Unlike a bad day on I-95, however, side-channel technology is very useful.

Here are some applications where you’ll find side-channel blowers:

Central vacuum systems Packaging industry
Degasification of food Assembling and folding packaging materials
Dental vacuum Vacuum packaging
Drying out buildings Plastics industry
Filling bags / bottles / silos Contact free plastic film redirection
Fishpond ventilation Cooling and drying extruder products
Gas analysis EPS foaming
Industrial vacuum cleaners Granulate conveying
Laser printers Plastic welding
Pneumatic conveying Thermoforming
Swimming pool technology / jacuzzis Printing and paper industry
Letter sorting / enveloping Textile industry
Lifting and holding parts using vacuum suction Ventilation of sewage treatment plants
Soil remediation

Side-channel blowers and vacuum pumps have a lot of benefits:

1.  Very little or no maintenance
2.  100% duty cycle
3.  If sized correctly, they last a very long time.
4.  Very clean, no oil or lubricants at all in the pump
5.  The same pump can be used for pressure or vacuum.
6.  They are usually quieter than other technologies that offer the same pressure and flow

A good example is the Rietschle Velocis series.  It will run 40,000 hours flat out before you need to do any maintenance.  There are 8760 hours in a year, so it could run 4-1/2 years non-stop without you needing to touch it.  Of course, your usual work week for a compressor like this is 40-80 hours, so that’s between 9 and 19 years before any maintenance or parts are needed.

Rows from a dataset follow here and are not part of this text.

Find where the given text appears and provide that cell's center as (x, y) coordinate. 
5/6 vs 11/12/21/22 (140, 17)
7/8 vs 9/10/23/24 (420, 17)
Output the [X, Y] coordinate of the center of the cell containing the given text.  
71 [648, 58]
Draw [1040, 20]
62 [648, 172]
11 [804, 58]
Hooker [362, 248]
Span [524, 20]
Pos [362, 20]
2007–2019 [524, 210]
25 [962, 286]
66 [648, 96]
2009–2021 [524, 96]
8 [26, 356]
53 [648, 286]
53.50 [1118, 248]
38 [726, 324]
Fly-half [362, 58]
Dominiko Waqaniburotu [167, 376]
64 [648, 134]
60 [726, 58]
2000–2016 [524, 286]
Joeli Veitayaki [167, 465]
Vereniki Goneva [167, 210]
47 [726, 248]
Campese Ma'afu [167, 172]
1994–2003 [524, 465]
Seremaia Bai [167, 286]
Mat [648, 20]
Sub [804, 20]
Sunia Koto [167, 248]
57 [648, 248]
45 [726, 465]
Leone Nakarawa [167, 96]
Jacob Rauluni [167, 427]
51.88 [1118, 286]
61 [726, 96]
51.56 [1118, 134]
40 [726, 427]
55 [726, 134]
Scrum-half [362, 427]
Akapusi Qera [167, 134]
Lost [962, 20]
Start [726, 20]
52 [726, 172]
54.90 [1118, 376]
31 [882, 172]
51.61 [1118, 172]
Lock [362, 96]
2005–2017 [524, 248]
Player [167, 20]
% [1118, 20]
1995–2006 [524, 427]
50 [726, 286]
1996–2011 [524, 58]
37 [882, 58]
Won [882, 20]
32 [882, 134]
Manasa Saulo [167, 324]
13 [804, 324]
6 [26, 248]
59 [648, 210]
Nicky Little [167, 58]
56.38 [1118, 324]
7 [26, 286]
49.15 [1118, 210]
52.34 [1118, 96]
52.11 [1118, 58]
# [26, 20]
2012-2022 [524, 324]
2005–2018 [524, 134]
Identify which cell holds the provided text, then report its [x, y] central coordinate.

Of course, many of you haven’t heard of these before, so there must be some drawbacks.  Here they are:

1.  The range of vacuum and pressure they can supply is very small.  The most pressure out of the ones I’ve seen is 15 psi, and that’s a special 3-stage version.  Normally they operate between 3 and 10 psi.  That’s not a lot of pressure.  The same is true for using it to create a vacuum.  They don’t create a deep vacuum.  This limits their use to special applications that need very little pressure or a very light vacuum.

2.  They are very tricky to size properly.  Most of these blowers are used by OEM manufacturers as part of an engineered package.  The sizing was done by the engineers at the factory.  Unless you are extremely knowledgeable about compressed air or vacuum, you’re not going to pick one out of a brochure and put it in your shop.  Well, actually you can, but the odds of you choosing the wrong one are high.

Those are really the only cons, and they aren’t bad points – you shouldn’t use any technology outside of the limitations it was designed for.  If you need to supply a continuous flow of under 10 psi, side channel blowers are usually the way to go.  However, you should have a professional to help you pick one out.  Once sized correctly, side channel compressors will give you years, maybe decades, of  worry-free service.